The first and most important thing to consider are your expectations for this trip. Is this your first trip to Walt Disney World or are you old pros? Do you want to see as much as possible, knowing that this is a once in a lifetime trip, or do you just want to sit back and let the magic happen, knowing that you will be back to experience more as your child grows? Our son is two and has already visited Walt Disney World twice -- once at 19 months and once at 28 months. Both trips were wonderful and I wouldn't trade those memories for anything, but for the most part they are my memories, not his. If this is a once in a lifetime trip, I recommend waiting until your child is a little older so that they can experience more and will have more first-hand memories of the trip.

Another consideration is cost. And this is where taking a younger child becomes a benefit! Children under three do not require park admission. Not only that, but you can go during the less expensive times of year when older children are in school. This can equal HUGE savings on hotel rooms! Also, there is no charge for children under three at buffet meals.
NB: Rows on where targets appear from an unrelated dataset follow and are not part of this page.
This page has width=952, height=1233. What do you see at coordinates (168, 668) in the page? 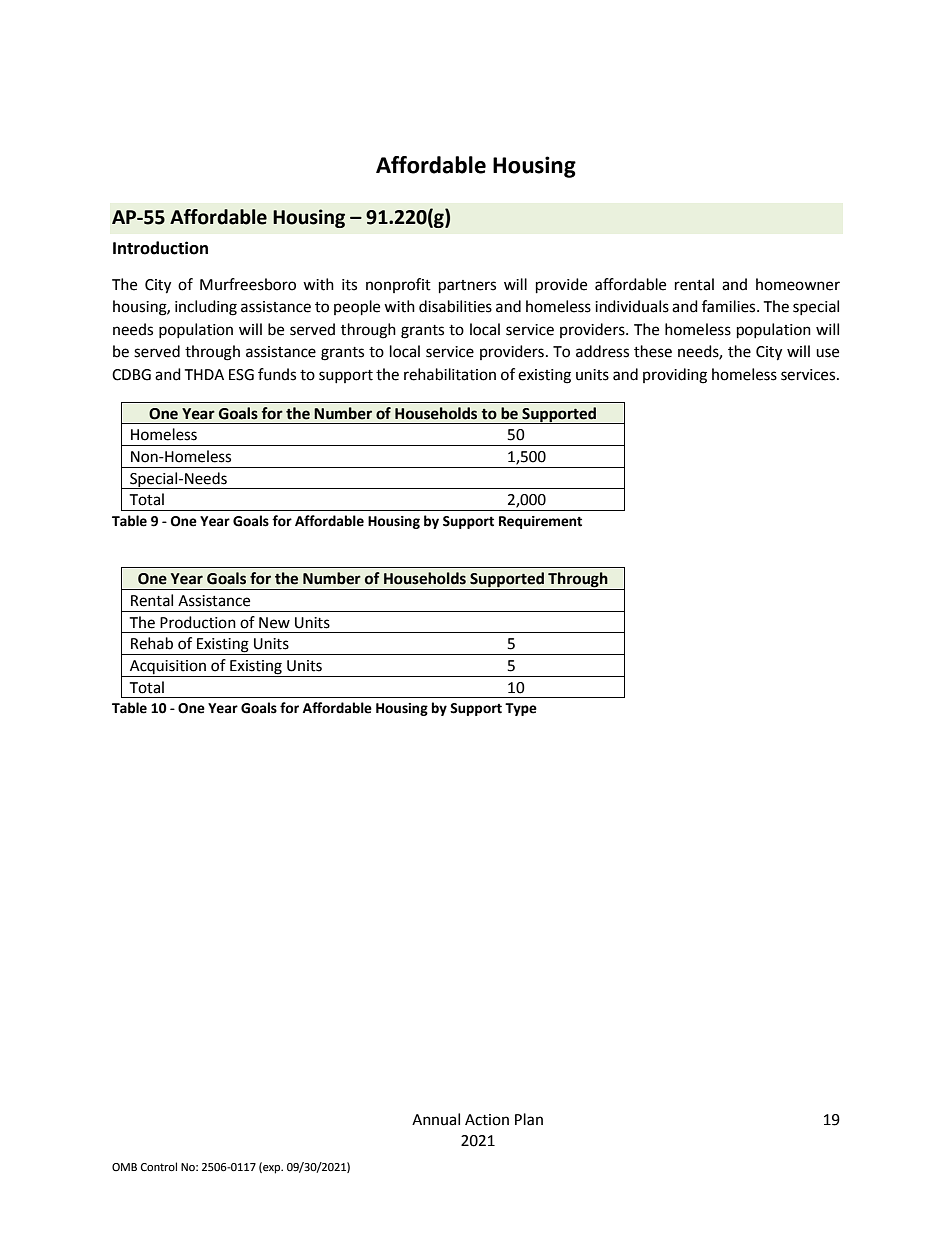
I see `Acquisition` at bounding box center [168, 668].
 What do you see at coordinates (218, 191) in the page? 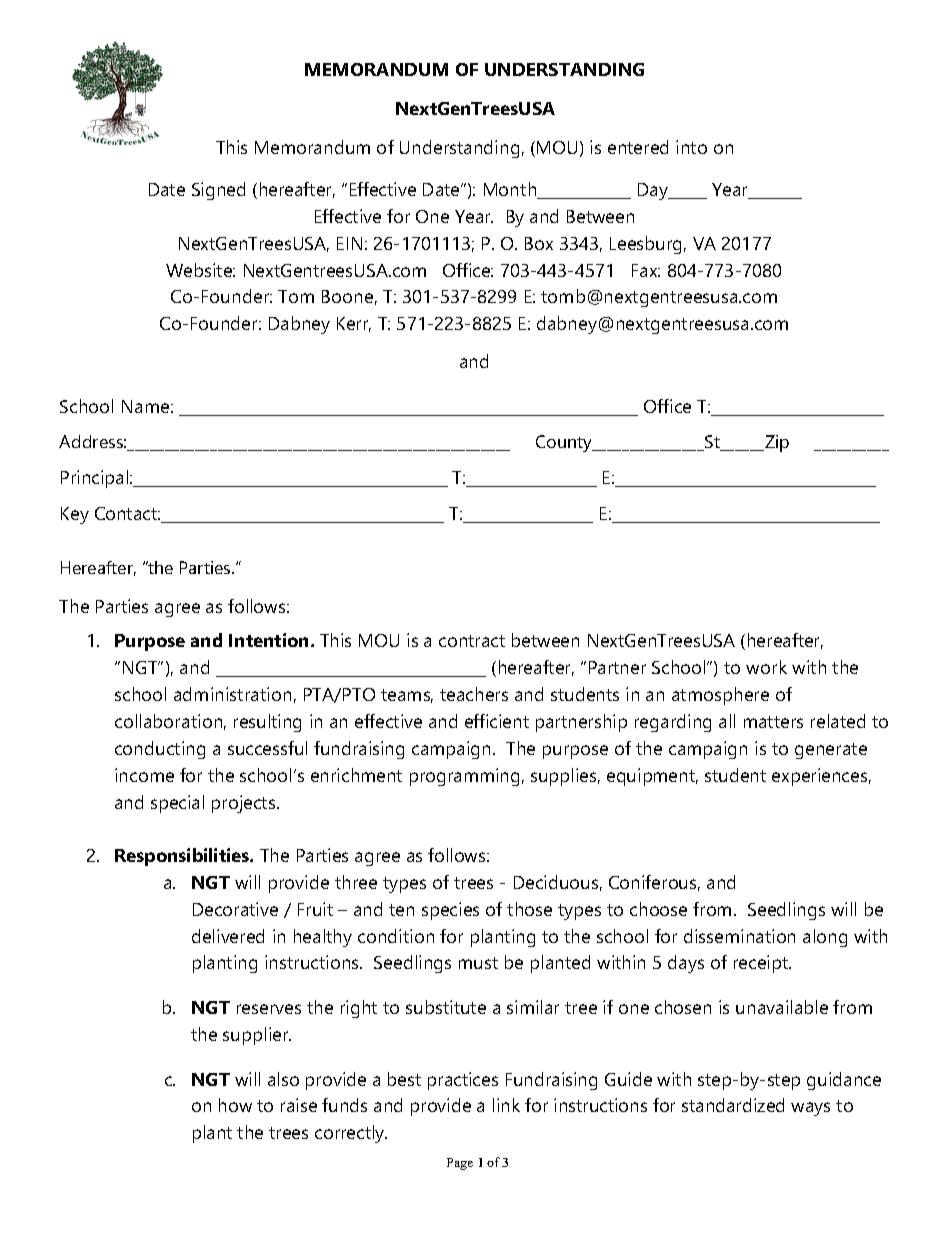
I see `Signed` at bounding box center [218, 191].
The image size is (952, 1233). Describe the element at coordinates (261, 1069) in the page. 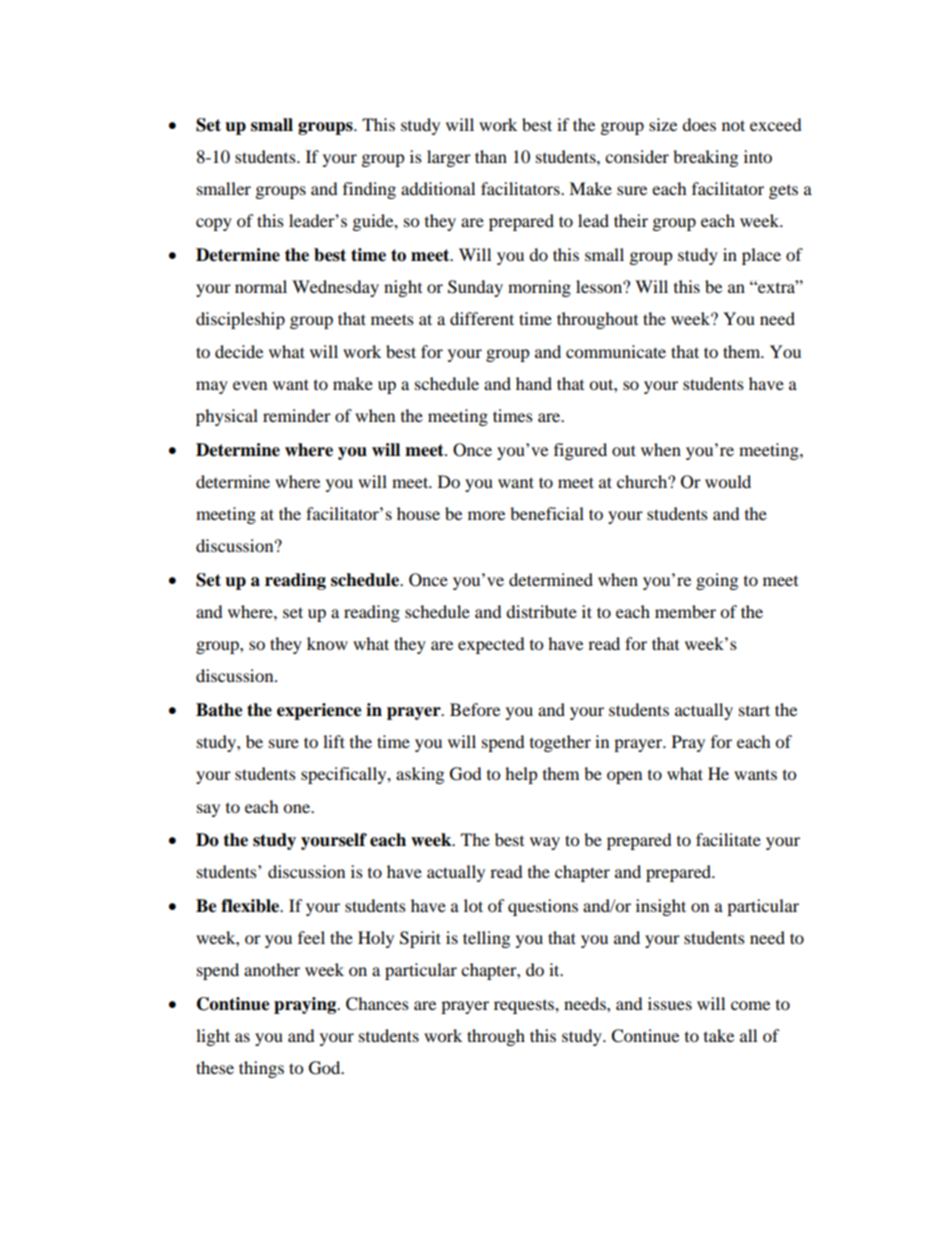

I see `things` at that location.
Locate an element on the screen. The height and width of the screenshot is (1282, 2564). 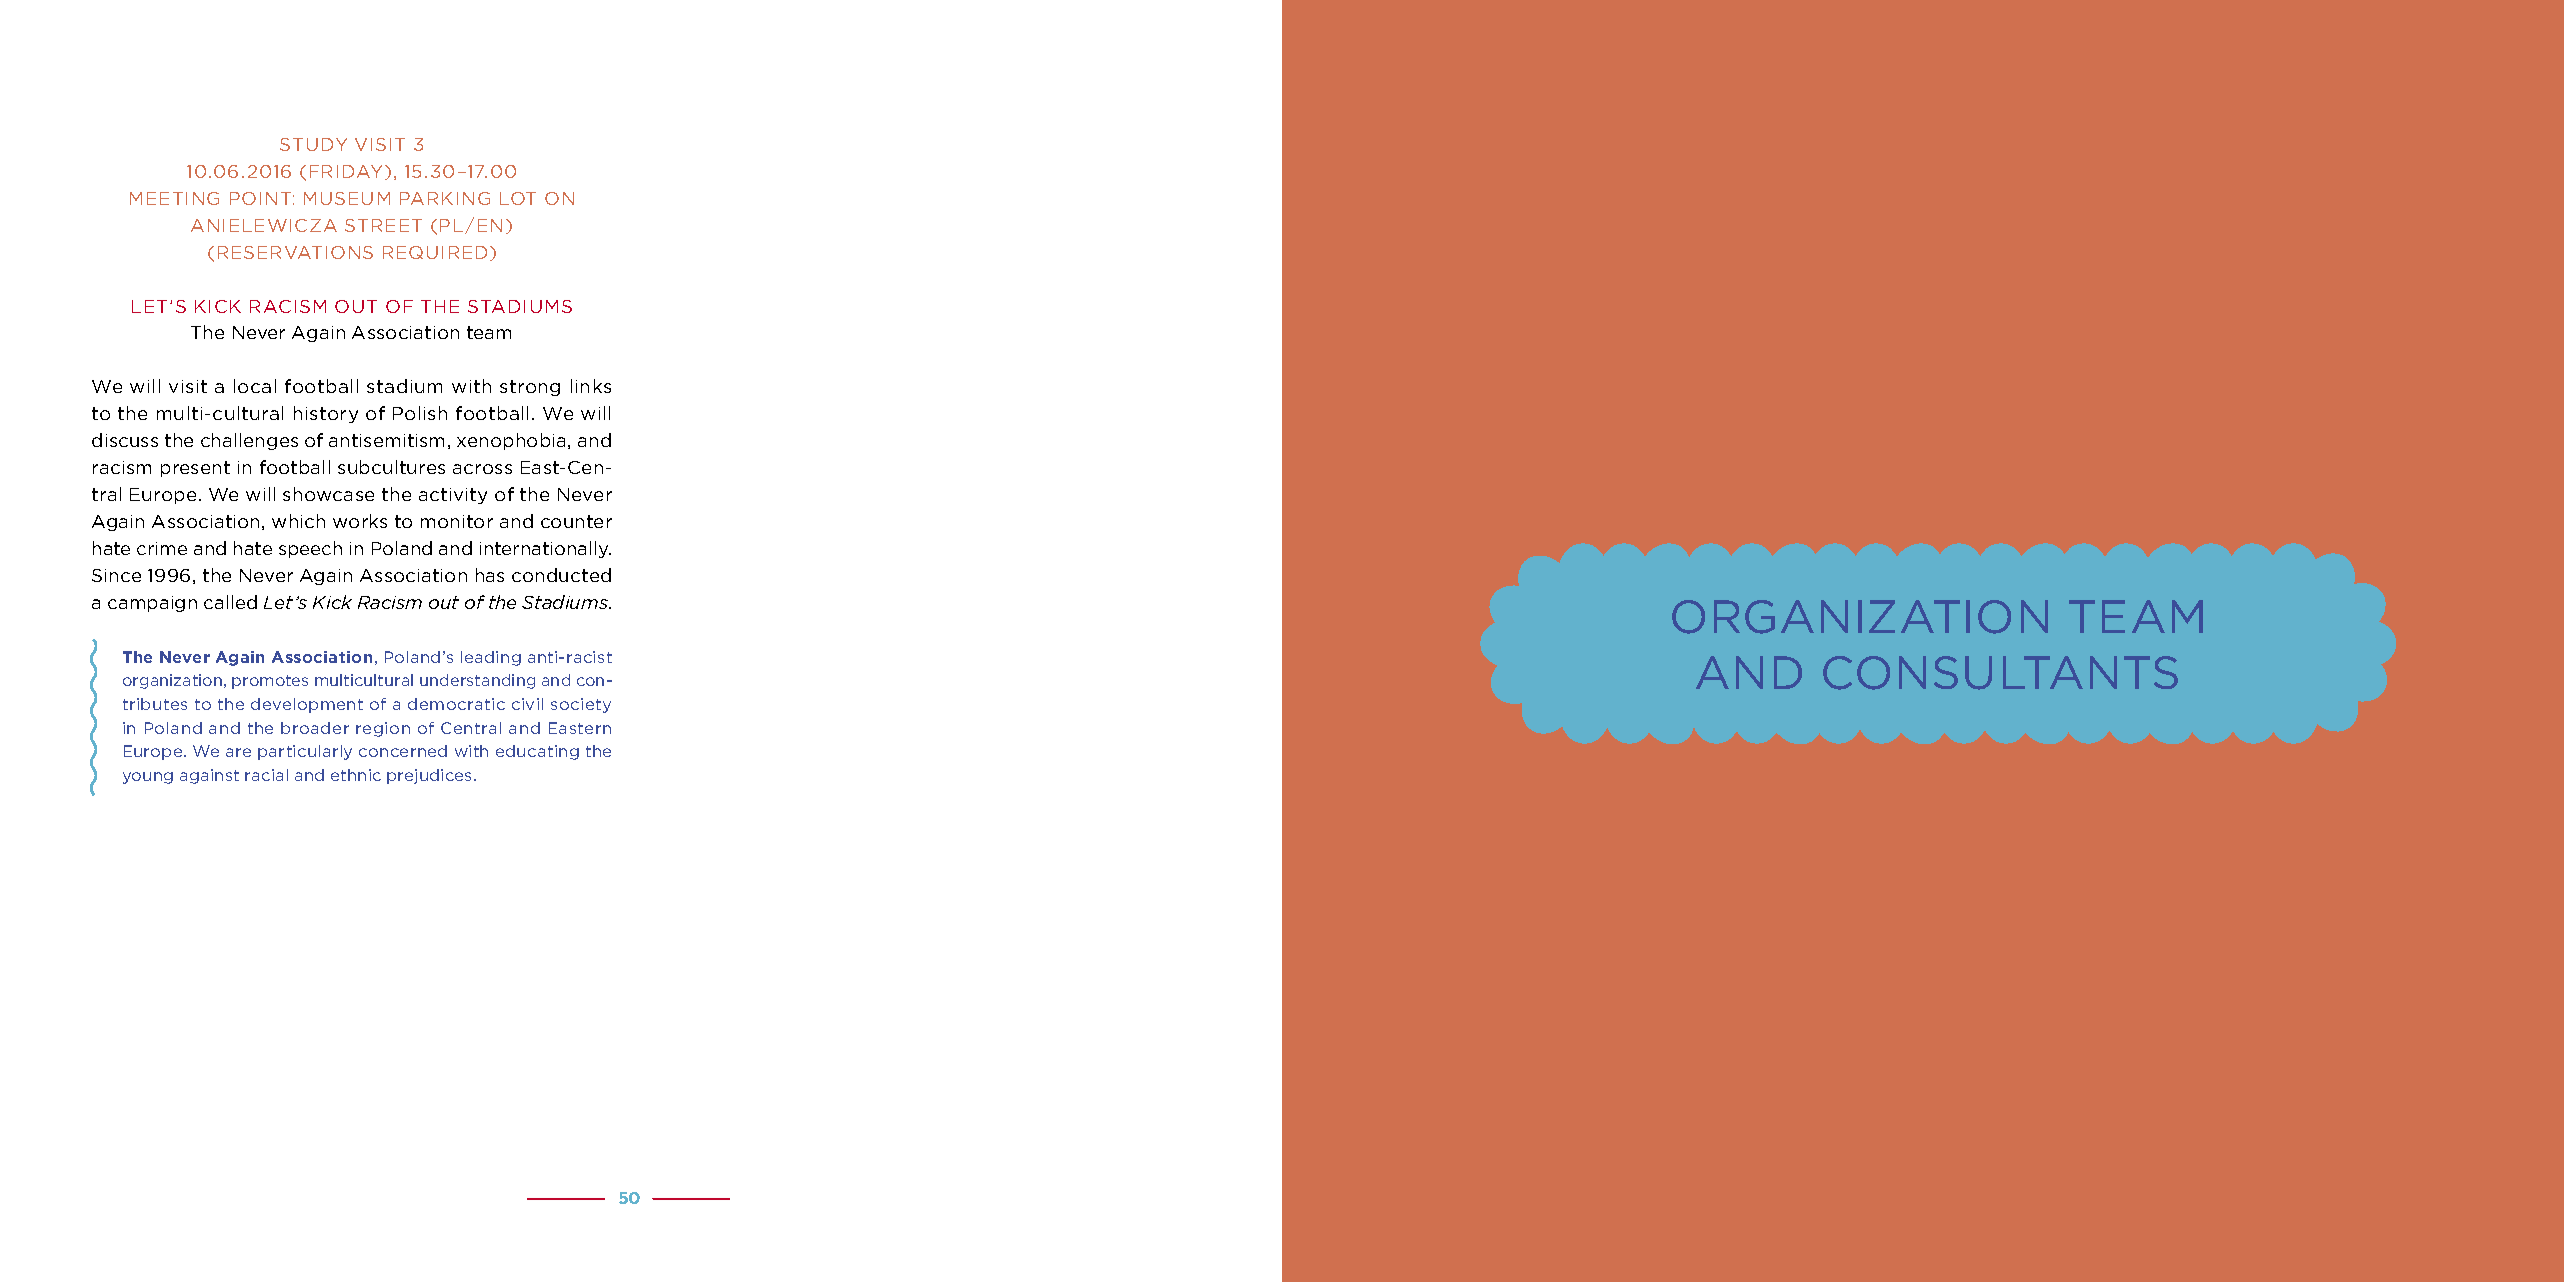
counter is located at coordinates (576, 521).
This includes such popular character meals as the Crystal Palace, where your toddler can dine with Pooh and friends, and Hollywood & Vine, which features JoJo, Goliath and the Little Einsteins at breakfast and lunch. Watching my son run into Stitch's arms while dining at Ohana is one of my favorite memories from his first trip. That moment may have been worth the cost of the trip alone!

Then you have to consider logistics. Traveling with a younger child requires STUFF -- strollers, car seats, sippy cups, diapers, snacks, etc. Your child may still be napping requiring a trip back to the hotel in the middle of the day. (Not such a bad idea for anyone actually...) Is it easier to travel with an older child? Maybe. But keep in mind that as they get older, the strollers may STILL be necessary; car seats become booster seats if you rent a car, and "other stuff" becomes iPods and Gameboys. Let's face it; traveling with kids requires a lot of stuff no matter what their ages!

One Big Thank You photo
One Big Thank You

All of the work is worth it when they realize their dreams are coming true! - photo by kennewhitson

Finally there is the "X" factor. And that is your child. You know him or her best! Be honest with yourself. Is your child a bit of a runaway? If she has a tendency to wander off at home, know that this tendency will be multiplied tenfold at Disney. Does he melt down mid-day without a nap? Take that into consideration. Is your child shy or timid? Some children are overwhelmed by all the sights and sounds at Disney. It can be a bit much at times, even for adults! There are kids for whom it would be better to wait until they are better able to process what is going on around them.

There is something magical about a toddler seeing Walt Disney World for the first time, because they "get it!" Everything is real. Mickey is the best friend that they've been seeing every day on "Mickey Mouse Clubhouse," Dumbo really flies and so does Tinker Bell. Exploring Disney with a toddler is a whole new way of seeing "The World." It's a slower pace that involves stopping to splash in every fountain, checking out every play area, stopping at every restroom you pass if potty training, and waving at every character you see. And while this can be difficult to adjust to for former commando tourists like me, the benefits are well worth it. You spot details you never would have seen before, find the fun in the most mundane parts of Disney, and rediscover the magic in a way a grown-up never could. So just like you're never too old to experience the magic, you're never too young either!